What is being asked:
Take the data from its first line. Print each line exactly until the line containing "You are a computer-use agent. This" has been printed too.

──────

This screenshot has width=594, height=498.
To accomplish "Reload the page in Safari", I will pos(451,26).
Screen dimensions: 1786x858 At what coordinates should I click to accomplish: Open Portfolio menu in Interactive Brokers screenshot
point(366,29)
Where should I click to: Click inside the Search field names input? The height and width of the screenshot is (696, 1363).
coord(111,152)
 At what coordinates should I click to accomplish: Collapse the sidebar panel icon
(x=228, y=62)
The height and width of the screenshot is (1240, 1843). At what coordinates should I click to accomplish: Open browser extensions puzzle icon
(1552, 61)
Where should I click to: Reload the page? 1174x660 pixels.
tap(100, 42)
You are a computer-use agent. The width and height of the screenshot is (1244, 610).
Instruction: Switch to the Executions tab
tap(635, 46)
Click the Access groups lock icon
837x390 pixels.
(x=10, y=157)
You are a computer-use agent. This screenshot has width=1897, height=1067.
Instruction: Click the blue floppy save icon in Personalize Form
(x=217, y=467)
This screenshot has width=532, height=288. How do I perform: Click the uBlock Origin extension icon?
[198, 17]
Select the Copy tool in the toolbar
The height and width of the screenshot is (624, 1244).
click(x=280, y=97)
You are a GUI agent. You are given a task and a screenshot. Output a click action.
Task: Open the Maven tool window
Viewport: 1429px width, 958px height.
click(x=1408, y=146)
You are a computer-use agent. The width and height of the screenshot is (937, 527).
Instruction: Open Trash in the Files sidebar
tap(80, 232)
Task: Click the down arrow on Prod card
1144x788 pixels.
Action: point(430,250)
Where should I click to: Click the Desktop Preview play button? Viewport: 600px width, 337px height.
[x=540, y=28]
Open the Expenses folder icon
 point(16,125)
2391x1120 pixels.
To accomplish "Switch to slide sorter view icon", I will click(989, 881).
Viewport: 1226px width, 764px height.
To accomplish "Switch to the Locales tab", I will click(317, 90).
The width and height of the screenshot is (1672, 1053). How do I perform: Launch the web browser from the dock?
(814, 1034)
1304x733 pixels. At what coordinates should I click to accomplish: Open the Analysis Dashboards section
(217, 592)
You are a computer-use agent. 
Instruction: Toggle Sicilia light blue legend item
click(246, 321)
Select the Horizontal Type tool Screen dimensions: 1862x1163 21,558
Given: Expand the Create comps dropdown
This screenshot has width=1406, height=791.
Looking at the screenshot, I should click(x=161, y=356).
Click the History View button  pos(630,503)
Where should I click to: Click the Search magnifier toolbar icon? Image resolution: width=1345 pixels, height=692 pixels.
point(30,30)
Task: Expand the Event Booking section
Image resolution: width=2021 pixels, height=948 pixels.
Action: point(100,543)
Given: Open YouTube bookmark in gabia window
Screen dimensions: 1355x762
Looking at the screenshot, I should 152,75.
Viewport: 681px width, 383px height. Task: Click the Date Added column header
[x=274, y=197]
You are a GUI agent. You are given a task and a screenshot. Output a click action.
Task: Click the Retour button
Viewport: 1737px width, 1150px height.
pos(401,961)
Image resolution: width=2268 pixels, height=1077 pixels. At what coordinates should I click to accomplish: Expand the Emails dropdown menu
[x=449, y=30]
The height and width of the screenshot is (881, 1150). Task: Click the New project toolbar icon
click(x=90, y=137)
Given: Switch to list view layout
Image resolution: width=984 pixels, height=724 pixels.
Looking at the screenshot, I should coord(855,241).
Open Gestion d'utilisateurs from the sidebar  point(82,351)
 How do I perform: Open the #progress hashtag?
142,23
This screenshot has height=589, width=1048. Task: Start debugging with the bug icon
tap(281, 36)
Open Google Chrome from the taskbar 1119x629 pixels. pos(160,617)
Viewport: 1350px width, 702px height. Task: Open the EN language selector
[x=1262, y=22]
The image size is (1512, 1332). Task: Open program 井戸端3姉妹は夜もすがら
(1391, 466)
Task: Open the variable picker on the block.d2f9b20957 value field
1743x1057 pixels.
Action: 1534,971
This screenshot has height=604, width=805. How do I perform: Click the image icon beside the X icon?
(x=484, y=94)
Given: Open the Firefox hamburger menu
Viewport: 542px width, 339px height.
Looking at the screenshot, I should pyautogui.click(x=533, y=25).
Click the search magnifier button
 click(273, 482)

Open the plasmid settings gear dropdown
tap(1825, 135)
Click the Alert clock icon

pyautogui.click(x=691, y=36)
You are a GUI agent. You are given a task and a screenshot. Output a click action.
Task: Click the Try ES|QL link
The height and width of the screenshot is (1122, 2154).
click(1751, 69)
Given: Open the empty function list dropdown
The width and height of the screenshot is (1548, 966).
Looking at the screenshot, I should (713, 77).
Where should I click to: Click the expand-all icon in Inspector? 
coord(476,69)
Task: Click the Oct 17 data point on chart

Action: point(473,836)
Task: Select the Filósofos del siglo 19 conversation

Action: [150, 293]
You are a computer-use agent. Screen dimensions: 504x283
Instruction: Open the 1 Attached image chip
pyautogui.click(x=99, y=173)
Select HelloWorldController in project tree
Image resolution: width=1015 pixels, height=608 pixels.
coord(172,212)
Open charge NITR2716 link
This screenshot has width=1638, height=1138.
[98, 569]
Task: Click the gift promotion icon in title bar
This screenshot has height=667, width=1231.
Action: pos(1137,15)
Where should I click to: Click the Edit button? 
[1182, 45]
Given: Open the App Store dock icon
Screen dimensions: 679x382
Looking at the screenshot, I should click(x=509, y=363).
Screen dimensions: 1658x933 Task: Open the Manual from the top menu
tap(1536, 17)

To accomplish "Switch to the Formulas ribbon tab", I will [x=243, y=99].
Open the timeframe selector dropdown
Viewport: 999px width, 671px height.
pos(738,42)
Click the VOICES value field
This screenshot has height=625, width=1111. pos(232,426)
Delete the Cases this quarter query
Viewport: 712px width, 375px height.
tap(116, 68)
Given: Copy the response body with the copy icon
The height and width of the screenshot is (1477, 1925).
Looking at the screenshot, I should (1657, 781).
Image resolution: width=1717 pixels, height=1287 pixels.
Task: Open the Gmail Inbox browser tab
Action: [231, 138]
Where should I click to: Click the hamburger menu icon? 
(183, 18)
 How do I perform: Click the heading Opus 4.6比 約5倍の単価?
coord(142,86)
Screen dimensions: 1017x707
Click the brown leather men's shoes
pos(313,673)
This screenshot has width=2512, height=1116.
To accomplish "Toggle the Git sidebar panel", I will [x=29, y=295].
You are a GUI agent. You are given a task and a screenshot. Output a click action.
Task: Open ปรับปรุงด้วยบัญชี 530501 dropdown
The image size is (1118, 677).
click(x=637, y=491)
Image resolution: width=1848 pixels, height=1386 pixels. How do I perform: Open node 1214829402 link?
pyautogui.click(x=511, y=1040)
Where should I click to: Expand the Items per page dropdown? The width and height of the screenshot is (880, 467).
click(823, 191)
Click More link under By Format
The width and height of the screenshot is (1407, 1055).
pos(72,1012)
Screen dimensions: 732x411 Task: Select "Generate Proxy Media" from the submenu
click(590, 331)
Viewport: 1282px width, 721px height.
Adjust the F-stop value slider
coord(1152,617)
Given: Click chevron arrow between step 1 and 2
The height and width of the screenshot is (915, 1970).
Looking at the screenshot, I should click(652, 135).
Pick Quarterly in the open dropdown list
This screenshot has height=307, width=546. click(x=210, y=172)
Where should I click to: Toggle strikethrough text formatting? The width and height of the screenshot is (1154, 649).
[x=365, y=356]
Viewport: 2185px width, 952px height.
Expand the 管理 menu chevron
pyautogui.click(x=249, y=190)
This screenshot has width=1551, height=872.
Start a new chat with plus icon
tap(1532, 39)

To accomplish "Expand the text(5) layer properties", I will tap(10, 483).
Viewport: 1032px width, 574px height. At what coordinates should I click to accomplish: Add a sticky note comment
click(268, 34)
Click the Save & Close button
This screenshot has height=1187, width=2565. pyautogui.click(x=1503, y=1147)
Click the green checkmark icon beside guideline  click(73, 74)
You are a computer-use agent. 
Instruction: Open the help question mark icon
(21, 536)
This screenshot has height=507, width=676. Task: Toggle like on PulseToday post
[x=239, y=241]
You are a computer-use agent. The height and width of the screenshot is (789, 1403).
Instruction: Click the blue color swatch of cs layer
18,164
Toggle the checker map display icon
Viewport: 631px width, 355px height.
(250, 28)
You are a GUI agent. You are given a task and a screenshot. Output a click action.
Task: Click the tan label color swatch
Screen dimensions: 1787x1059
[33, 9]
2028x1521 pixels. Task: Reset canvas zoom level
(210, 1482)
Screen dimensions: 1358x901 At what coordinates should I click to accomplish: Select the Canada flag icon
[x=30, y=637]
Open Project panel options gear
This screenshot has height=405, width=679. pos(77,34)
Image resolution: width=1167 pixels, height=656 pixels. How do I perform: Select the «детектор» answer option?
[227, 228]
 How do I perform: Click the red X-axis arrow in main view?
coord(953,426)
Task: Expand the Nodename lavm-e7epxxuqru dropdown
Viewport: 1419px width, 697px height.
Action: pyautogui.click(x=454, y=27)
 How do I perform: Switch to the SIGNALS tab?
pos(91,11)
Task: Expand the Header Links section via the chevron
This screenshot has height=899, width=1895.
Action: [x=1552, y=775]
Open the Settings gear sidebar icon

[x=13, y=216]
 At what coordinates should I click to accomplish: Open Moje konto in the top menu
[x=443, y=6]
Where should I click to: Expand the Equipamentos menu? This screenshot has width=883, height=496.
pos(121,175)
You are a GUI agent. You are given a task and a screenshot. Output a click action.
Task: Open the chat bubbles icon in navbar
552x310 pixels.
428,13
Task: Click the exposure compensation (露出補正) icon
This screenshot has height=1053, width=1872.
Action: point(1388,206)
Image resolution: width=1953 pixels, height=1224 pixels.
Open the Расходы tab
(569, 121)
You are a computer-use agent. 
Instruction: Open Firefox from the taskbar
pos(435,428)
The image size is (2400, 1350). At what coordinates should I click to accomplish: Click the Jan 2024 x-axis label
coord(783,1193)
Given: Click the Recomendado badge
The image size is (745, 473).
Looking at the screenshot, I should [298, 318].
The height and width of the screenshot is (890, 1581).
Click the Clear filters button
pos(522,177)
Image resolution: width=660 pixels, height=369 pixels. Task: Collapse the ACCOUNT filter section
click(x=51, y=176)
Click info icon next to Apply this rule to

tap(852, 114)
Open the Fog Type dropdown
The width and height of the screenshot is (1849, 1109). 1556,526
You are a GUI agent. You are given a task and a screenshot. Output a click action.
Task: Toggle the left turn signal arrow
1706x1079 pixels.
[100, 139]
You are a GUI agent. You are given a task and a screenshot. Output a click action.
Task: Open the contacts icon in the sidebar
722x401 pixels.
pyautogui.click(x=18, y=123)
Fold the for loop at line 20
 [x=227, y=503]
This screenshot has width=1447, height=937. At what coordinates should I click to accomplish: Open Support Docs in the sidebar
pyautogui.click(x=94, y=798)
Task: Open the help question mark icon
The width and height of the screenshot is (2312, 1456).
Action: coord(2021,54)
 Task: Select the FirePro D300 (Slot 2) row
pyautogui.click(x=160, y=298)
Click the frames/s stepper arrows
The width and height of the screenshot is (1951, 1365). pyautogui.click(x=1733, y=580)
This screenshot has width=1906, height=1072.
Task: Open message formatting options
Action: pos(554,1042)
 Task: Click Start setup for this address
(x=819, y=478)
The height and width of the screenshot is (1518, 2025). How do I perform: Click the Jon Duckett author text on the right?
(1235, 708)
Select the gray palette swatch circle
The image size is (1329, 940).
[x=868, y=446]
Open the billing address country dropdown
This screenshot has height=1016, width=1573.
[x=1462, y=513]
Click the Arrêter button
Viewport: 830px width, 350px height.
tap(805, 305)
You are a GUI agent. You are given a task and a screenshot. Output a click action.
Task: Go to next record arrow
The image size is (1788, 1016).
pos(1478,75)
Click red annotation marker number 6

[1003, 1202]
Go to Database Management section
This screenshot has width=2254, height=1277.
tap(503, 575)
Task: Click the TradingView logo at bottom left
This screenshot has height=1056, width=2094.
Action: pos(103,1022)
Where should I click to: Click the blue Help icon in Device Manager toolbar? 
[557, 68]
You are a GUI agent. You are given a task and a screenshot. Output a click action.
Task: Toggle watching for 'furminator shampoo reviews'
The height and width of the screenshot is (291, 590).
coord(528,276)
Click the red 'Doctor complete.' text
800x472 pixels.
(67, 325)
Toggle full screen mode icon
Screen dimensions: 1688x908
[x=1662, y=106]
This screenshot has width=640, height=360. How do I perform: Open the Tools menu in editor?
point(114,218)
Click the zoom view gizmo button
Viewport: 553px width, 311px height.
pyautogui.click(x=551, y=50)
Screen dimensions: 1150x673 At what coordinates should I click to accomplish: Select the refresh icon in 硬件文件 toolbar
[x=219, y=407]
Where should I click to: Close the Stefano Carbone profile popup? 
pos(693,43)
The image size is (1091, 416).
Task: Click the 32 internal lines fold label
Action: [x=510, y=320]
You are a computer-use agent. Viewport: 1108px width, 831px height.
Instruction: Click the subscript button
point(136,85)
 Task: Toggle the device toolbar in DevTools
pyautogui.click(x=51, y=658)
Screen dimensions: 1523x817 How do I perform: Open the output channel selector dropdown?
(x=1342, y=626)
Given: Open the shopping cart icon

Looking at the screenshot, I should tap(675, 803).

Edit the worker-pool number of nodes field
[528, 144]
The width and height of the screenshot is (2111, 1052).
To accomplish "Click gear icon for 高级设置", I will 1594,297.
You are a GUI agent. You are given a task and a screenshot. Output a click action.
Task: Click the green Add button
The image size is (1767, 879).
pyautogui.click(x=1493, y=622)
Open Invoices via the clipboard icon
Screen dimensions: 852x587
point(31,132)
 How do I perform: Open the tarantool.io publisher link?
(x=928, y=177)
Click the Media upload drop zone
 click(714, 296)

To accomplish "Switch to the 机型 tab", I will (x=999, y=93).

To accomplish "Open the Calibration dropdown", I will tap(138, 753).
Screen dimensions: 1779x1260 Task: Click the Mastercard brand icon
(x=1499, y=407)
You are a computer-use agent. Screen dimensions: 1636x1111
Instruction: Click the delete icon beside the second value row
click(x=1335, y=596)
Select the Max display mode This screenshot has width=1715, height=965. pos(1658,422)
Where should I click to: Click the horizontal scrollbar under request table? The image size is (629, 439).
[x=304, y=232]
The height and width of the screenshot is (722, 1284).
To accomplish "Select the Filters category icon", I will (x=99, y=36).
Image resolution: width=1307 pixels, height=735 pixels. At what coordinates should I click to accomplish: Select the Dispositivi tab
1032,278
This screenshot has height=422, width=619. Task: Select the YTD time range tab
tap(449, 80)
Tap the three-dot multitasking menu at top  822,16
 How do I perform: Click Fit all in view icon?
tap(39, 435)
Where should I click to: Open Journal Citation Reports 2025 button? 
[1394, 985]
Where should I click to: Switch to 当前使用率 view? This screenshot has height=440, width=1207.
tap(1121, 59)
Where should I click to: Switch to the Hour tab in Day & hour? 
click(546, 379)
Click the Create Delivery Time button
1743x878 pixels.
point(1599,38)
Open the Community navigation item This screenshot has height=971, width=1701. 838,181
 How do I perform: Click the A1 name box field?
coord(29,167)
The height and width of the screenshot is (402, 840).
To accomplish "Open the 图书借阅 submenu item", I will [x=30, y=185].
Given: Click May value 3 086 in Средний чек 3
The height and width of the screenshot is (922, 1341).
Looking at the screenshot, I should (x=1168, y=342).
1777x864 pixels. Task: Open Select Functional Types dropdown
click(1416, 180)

──────

Solution:
This screenshot has width=594, height=498.
To accomplish "Reload the page in Safari", I will pos(451,26).
Screen dimensions: 1786x858 At what coordinates should I click to accomplish: Open Portfolio menu in Interactive Brokers screenshot
point(366,29)
Where should I click to: Click inside the Search field names input? The height and width of the screenshot is (696, 1363).
coord(111,152)
 At what coordinates should I click to accomplish: Collapse the sidebar panel icon
(x=228, y=62)
The height and width of the screenshot is (1240, 1843). At what coordinates should I click to accomplish: Open browser extensions puzzle icon
(1552, 61)
Where should I click to: Reload the page? 1174x660 pixels.
tap(100, 42)
You are a computer-use agent. The width and height of the screenshot is (1244, 610).
Instruction: Switch to the Executions tab
tap(635, 46)
Click the Access groups lock icon
837x390 pixels.
(x=10, y=157)
You are a computer-use agent. This screenshot has width=1897, height=1067.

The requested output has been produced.